Although the concept of a single payer, improved Medicare for all has become quite popular, many in the policy community and legislative bodies would prefer to continue with our existing health care financing system as modified by the Affordable Care Act (ACA). Even if it were tweaked to further expand coverage, today’s report demonstrates just one of a great multitude of examples as to why the current system is unsatisfactory.

Under ACA, more low-income Californians were enrolled in Medi-Cal (California’s Medicaid program) – a total of about 13.5 million (more than the entire population of each of 46 other states!) and 80 percent of them have been shoved into Medicaid managed care plans on the theory that it would be cheaper (by administrative fiat – California ranks 47th of all states for Medicaid payment rates) and that care would be better managed (highly disputed and likely untrue).

So what are some of the policy considerations under Medi-Cal? Perhaps above all, Medi-Cal is a welfare program and thus is chronically underfunded, failing to meet the financing requirements for the essential health care services required by the enrollees.

Investor-owned, for-profit Medicaid managed care organizations are required to make a profit for their investors, so when underfunded with a fixed capitation rate, they can profit only by decreasing care provided.
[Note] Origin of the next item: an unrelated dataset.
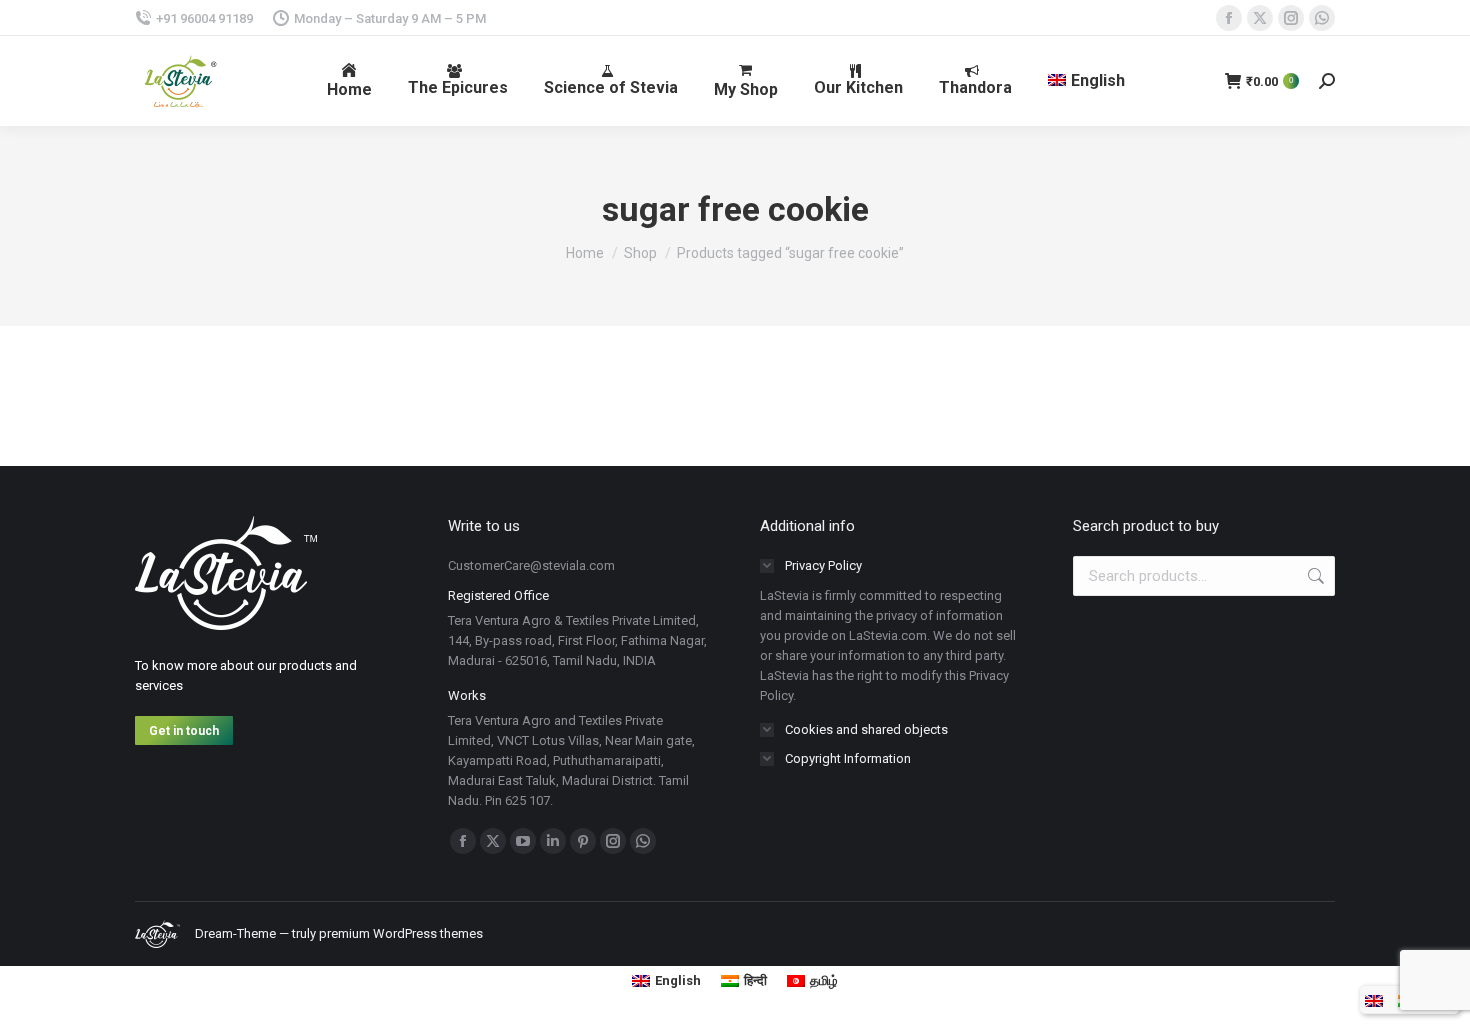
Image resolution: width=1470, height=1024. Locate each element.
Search (1314, 576)
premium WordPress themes (401, 933)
As masters of innovation, there are many ways the private insurers can do that, but basically their measures impair access to health care services.

An important component of the health care delivery system is the academic medical center (AMC). Patients with more complex and long-term problems will often select plans that include an AMC in their provider networks, especially if they are already patients of that center. Adverse selection is inevitable since the plans that include AMCs will attract sicker, more expensive patients. When a Medicaid managed care program is already operating at a loss, adverse selection will increase their losses and thus force a decision to withdraw from the market. This is exactly what Health Net and then UnitedHealth did with their contracts with UC Davis Medical Center. With no UC Davis Medi-Cal contract for primary care, Medi-Cal managed care patients were left without a choice of a plan that included UC Davis. Besides, Sen. Richard Pan says, “Why is a public, state-owned university that’s running a health system not contracting with the state health plan?”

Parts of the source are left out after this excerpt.